By the way, how often does 2.3 seconds left in a period not end up being the latest in a weekend?

1b. Lettieri was named the Big Ten's Second Star of the Week for his hat trick. Penn State's Chase Berger is First Star. Ohio State goalie Christian Frey is Third Star.

2. Giant Flag!

Appropriately making its return to Mariucci Arena on Friday's Military Appreciation Night was a giant American flag.

The US flag came back in honor of Team USA winning the World Junior Championship. It was brought out in 2013 for Mike Reilly and Grant Potulny, along with Notre Dame's Mario Lucia's first game back after the WJC. This time around Potulny (again), Ryan Lindgren and Michigan' Joe Cecconi were recognized.

Lindgren, along with St. Cloud State's Jack Achan will be honored Tuesday night by the Minnesota Wild prior to its game against New Jersey. Both will be saying "Let's Play Hockey."

2a. While we're talking about honors, Gopher captain Justin Kloos was named one of 15 nominees for the Senior CLASS Award. The winner, the senior who "best exemplifies excellence in the four Cs of community, classroom, character and competition," will be announced at the Frozen Four in Chicago. Mike Guentzel was also honored with the Terry Flanigan Award by the American Hockey Coaches Association.

3. Preparing for illness

As noted previously, last week's preparation wasn't easy for Minnesota. Every day it seemed a new player felt the effects of an illness going around the locker room. Before Saturday's game Jack Sadek had to be scratched late. Jack Glover instead played with an hour's notice.

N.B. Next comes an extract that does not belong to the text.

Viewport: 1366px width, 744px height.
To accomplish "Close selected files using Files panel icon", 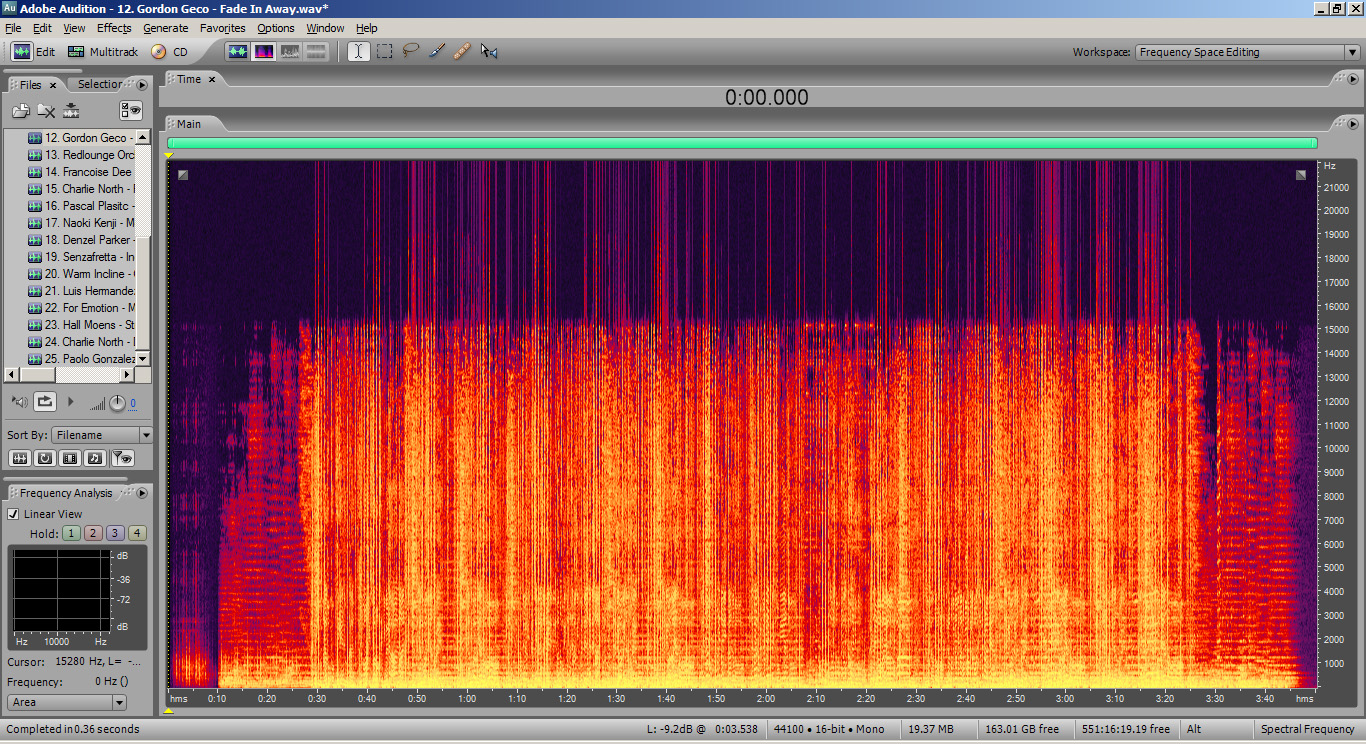I will tap(46, 111).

While Lucia said there's no way to prepare for the number of ill players, having experience throughout the season with players in different roles and positions did help against Michigan.

"That's the nice thing. We have 7 D who have played every weekend. We feel comfortable with all 7 defensemen playing," he said. "I think part of it is juggling our lines. Game to game we haven't had the same lineup. It didn't effect anything because of that, I think"

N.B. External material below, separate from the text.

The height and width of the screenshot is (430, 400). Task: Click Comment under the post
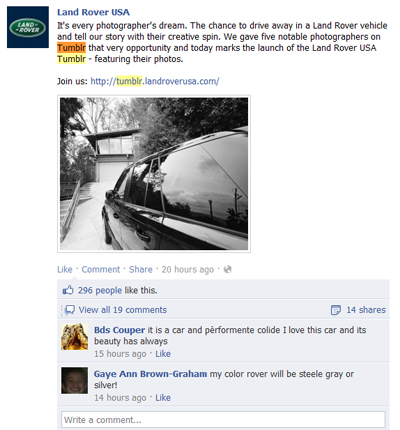point(101,269)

Minnesota might need it more. Two more players were ill Monday.

4. Ryan Collins' weekend

It's been bubbling on the surface for a while now, but junior defenseman Ryan Collins positively stood out on both ends of the ice. Collins finished with a goal Saturday and two assists Friday. He's much more comfortable with the puck entering the zone and has a green light to shoot. More importantly, he made some big plays defensively against the Wolverines.

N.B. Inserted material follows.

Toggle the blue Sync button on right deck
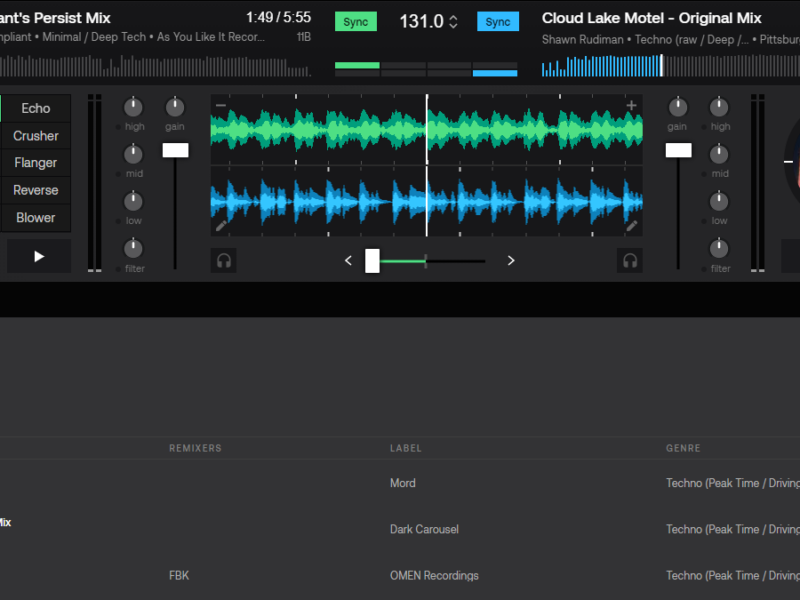[x=497, y=22]
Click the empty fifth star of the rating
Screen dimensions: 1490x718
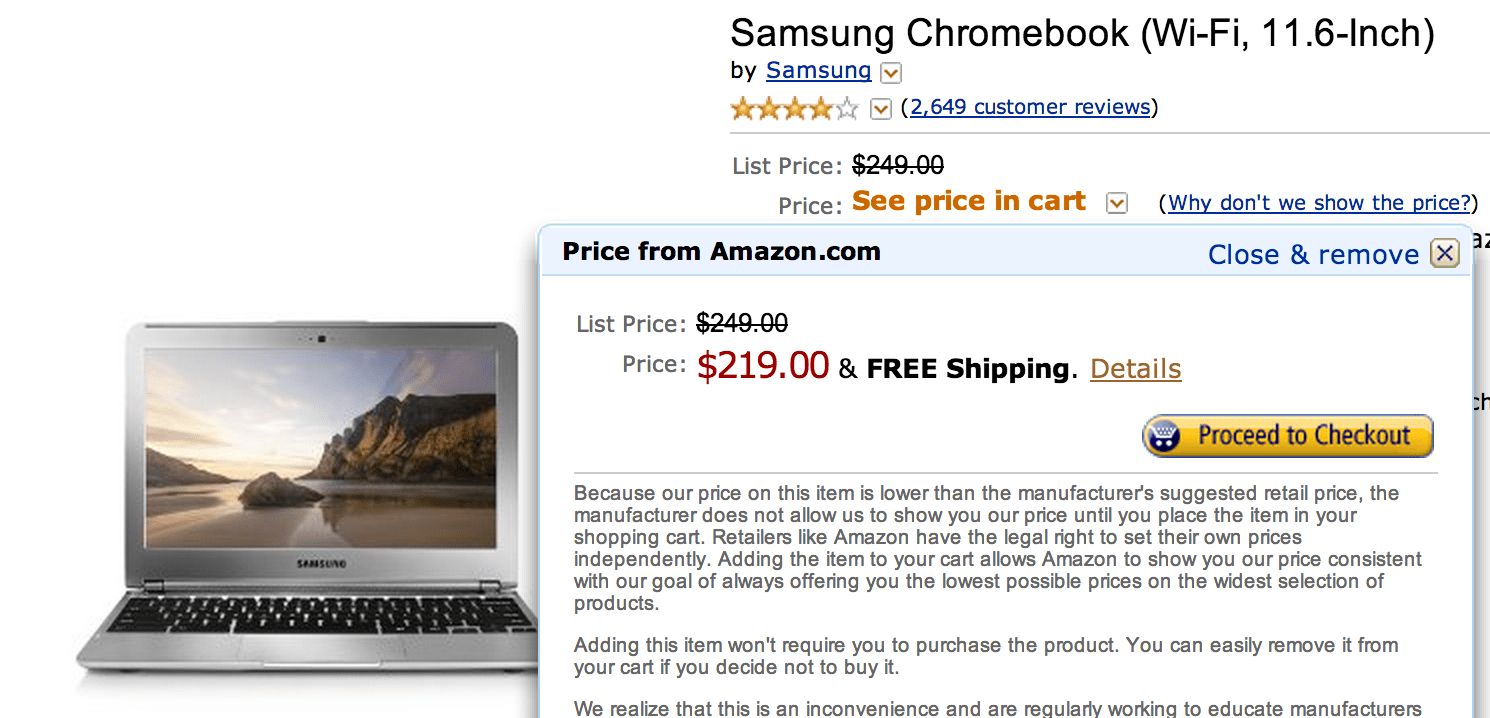[x=845, y=108]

Plus it happened at the same rink and same team where not too long ago it all went awry.

Lucia singled out the 6'6" defenseman's play Friday night.

"I thought Ryan had a really good game tonight. He's really starting to come on," he said.

To Collins, a lot of credit goes to his defensive partner, freshman Ryan Zuhsldorf.

"Everything kind of clicks sometimes. Zuhlsdorf and I have found some chemistry. We have good communication on the back end and I think that's crucial for a D pair to have," Collins said. "It takes time. He's a freshman, he's new to the program. It takes time to learn those things. He's matured a lot this year and we've really started to click.

"His skating and his intelligence (stand out). He's rarely out of position. That's crucial - it's easy to get lost out there on the big ice your first season."

5. Tommy Novak injury

Unfortunately for Novak, this weekend won't be remembered for scoring his first goal in nearly two months and heading to Wisconsin, the place where he was lit up by Eddie Wittchow a year ago, with confidence.

Minnesota announced Monday that Novak will miss the rest of the season with a lower body (knee) injury. He had to be helped off the ice with 1:40 remaining in Saturday's win after a collision in the Minnesota zone.

He's not the only injury in Big Ten play. Ohio State leading scorer Nick Schilkey left Saturday's 2-2 tie against Arizona State in the first period. He is out for this weekend's series against Penn State while two more forwards, Tanner Laczynski and Matthew Weis, are questionable.